» **Excerto**:
::::

Um ato verdadeiro, na vida, nasce
do pensamento refletido e equilibrado e da completa simplicidade da mente e do
coração isentos de egoísmo. Se meramente tentardes obter o entendimento pelo
repetir minhas frases, somente criareis em vós próprios a confusão. Minhas
palavras se tornarão em pó se não compreenderdes o verdadeiro significado que
elas tentam transmitir. Isto não pode ser aprendido em livros, nem tampouco a
compreensão vos advirá da muita erudição. Não vos é possível compreender a vida
por meio de um livro nem por meio de teorias, frases e crenças. Peço-vos que
não interpreteis isto como significando que eu seja contra o estudo e a
colheita de conhecimento. O verdadeiro entendimento da vida pode somente provir
da ação, pois que a ação é conduta e é trabalho. O homem só pode realizar a
Verdade, a imortalidade por meio de seu contínuo esforço e seleção e não pelas
suas fantasias e peculiaridades.
Sustento eu que no próprio homem
é que está a Realidade última e pelo seu próprio esforço, conduta e trabalho é
que a Realidade última, a própria Vida, é realizada. Esta completude não existe
fora dele e sim nele; e no buscar esta completude, eis como ele resolverá os
inúmeros problemas sociais que o defrontam. Ele só compreenderá o significado
do conflito e da tristeza, da dor e do prazer, por meio de seu próprio
trabalho, de sua luta e de sua ilusão.

::::

Um bloco de dados
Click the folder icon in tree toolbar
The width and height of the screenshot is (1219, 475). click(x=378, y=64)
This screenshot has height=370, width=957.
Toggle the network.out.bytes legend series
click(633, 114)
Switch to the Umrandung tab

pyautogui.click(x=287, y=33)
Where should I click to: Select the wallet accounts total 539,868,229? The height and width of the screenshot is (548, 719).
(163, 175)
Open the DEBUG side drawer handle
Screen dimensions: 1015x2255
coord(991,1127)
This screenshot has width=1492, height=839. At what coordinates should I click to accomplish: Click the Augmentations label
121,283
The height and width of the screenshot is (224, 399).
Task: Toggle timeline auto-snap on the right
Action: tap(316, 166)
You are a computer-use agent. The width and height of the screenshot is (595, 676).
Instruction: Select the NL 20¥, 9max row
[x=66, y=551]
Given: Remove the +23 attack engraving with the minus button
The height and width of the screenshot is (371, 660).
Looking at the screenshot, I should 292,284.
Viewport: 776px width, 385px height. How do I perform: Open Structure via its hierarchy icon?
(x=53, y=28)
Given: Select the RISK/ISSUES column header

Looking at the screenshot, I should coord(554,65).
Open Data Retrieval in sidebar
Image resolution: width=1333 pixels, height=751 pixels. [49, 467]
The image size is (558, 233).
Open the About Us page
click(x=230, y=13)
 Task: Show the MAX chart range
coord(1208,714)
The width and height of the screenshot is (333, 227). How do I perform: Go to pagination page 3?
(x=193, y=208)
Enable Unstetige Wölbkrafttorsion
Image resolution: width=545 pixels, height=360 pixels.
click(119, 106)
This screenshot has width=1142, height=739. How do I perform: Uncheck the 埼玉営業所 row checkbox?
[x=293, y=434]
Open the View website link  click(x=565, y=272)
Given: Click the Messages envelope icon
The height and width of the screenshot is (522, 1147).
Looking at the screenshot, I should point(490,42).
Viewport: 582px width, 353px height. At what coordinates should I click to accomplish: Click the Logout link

::::

» **Exercícios propostos**:
1. Segundo o excerto, de onde nasce um ato verdadeiro na vida?
2. Enumere todos os meios pelos quais, segundo o excerto, não é possível compreender a vida.
3. Reproduza o trecho do excerto que vai de "Sustento eu que" até "de sua ilusão.", inclusive.
A listagem não é necessária para resolver as atividades.

» **Respostas**:
1. Do pensamento refletido e equilibrado e da completa simplicidade da mente e do coração isentos de egoísmo.

2. Um livro, teorias, frases e crenças.

3.
Sustento eu que no próprio homem
é que está a Realidade última e pelo seu próprio esforço, conduta e trabalho é
que a Realidade última, a própria Vida, é realizada. Esta completude não existe
fora dele e sim nele; e no buscar esta completude, eis como ele resolverá os
inúmeros problemas sociais que o defrontam. Ele só compreenderá o significado
do conflito e da tristeza, da dor e do prazer, por meio de seu próprio
trabalho, de sua luta e de sua ilusão.